YOUR ASSIGNMENT
Retype, exactly and with both ends included, the lines below from the one containing "863x539 pixels. Task: Go to the Dashboard tab" through the end; omit the pictures.

Stored dataset items
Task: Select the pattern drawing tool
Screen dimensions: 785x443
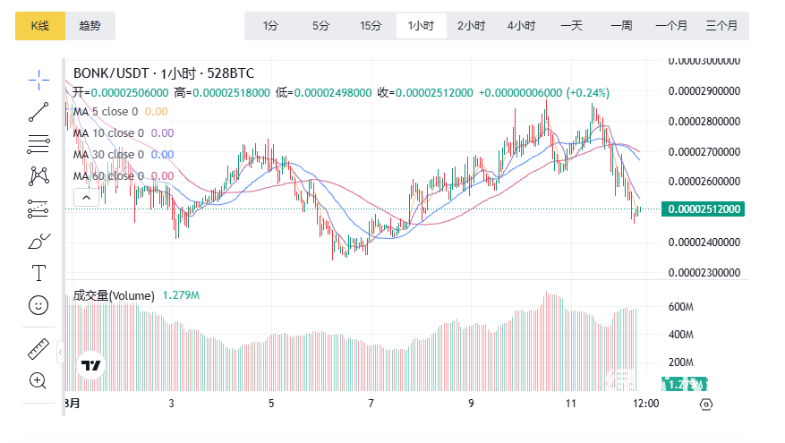Action: click(x=38, y=175)
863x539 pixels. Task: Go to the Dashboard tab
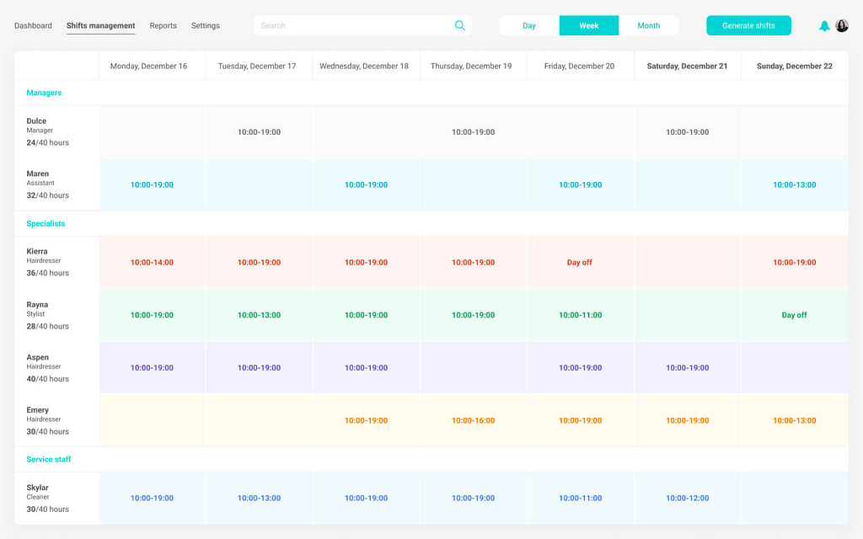click(x=33, y=26)
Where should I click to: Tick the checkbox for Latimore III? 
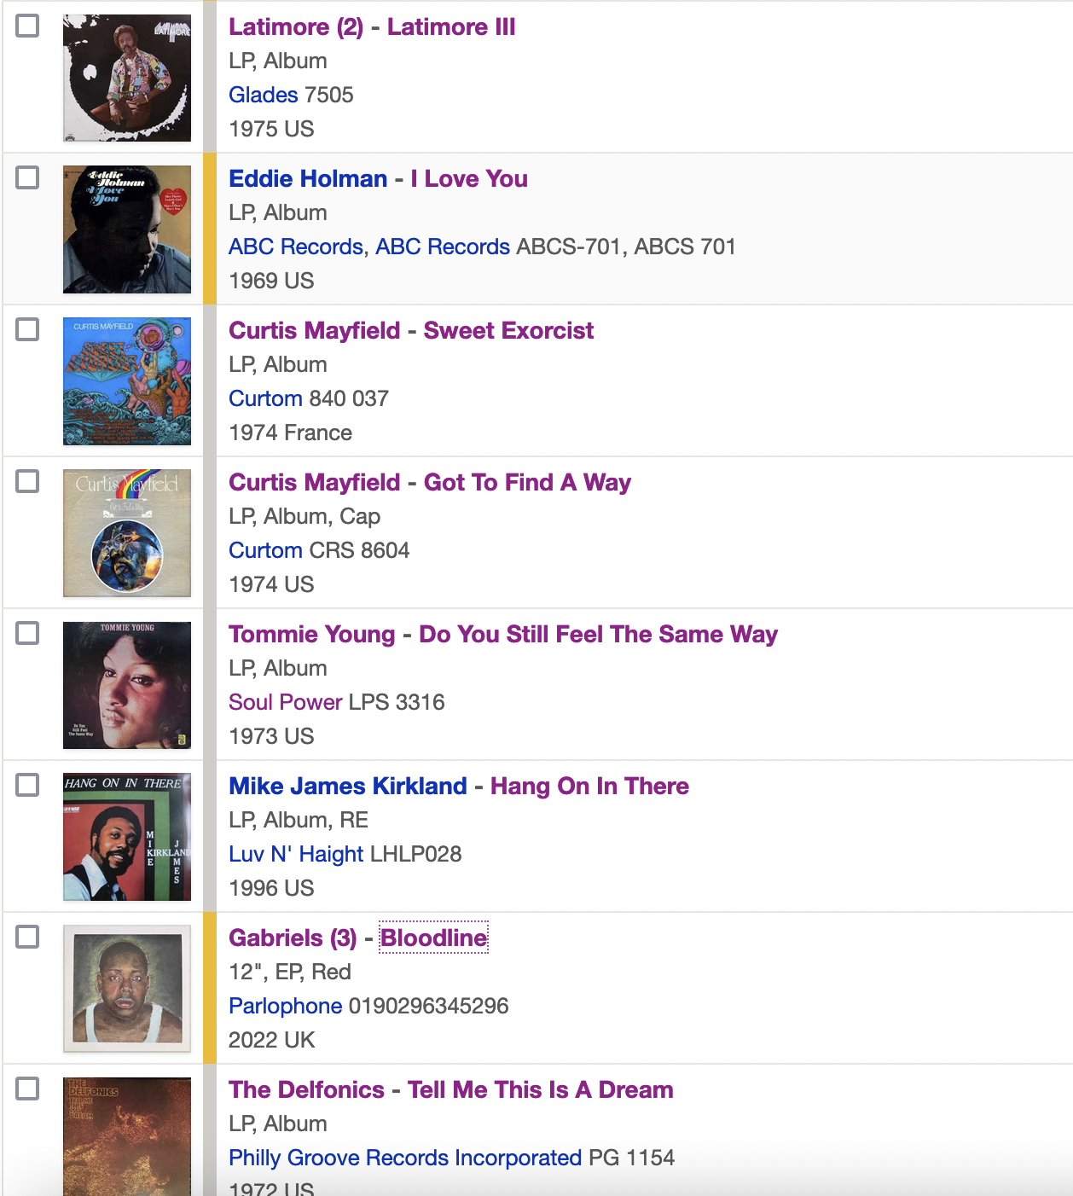pyautogui.click(x=28, y=26)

THE ANSWER
863x539 pixels. Task: Go to the Dashboard tab
click(x=33, y=26)
Where should I click to: Tick the checkbox for Latimore III? 
pyautogui.click(x=28, y=26)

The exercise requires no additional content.